§ **Travail à faire**:
- A) Relevez dans l'extrait sur la permaculture tous les intrants dont les besoins diminuent avec le semis direct.
- B) D'après l'extrait sur la permaculture, quelle surface mondiale est aujourd'hui cultivée en semis direct ?

§ **Extrait fourni**:
####
À ce jour, environ 70 millions d’hectares dans le monde sont cultivés en semis direct avec une baisse des besoins en produits phytosanitaires, en engrais chimiques et en pétrole.
Des écueils à éviter
Voilà, à mon sens, le mouvement de fond sur lequel surfent les permaculteurs et le risque de noyade qu’ils prennent en oubliant d’en comprendre les principes fondateurs simples.
Ainsi, par exemple, prenant comme référence « l’écosystème forêt », capable de produire spontanément une grande quantité de biomasse (énergie bois en l’occurrence) grâce à un sol fertile, des permaculteurs en viennent à imaginer des potagers sous des arbres fruitiers et ainsi multiplier les rendements sur une même surface. Ils oublient qu’alors les plantes cultivées au-dessous souffriront d’un manque évident de lumière (cela peut être toutefois possible pour les premières années d’un verger). Il faut de plus s’adapter à son climat : ce qui est possible dans la région de Perpignan ne l’est peut-être pas près de Dunkerque…
Ou encore d’autres, s’appropriant un peu vite la « culture sur butte » au départ réservée aux terres incultes, vont concentrer toute la matière qui traîne aux alentours en un tas magique aux productions gargantuesques, du moins l’espèrent-ils. Les rendements que j’ai observés sur YouTube ne paraissent pas justifier cette mise en œuvre conséquente.
####
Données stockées
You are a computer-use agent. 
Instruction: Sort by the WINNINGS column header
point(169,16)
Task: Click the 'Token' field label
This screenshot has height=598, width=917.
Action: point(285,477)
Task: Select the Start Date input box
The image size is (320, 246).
####
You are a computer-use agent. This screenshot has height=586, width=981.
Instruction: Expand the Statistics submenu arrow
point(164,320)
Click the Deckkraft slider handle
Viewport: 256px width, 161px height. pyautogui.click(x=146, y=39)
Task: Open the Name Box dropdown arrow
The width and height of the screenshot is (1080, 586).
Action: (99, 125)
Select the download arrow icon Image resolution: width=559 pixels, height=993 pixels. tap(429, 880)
####
§ **Vos réponses**:
- A)
- les produits phytosanitaires
- les engrais chimiques
- le pétrole

- B) Environ 70 millions d'hectares.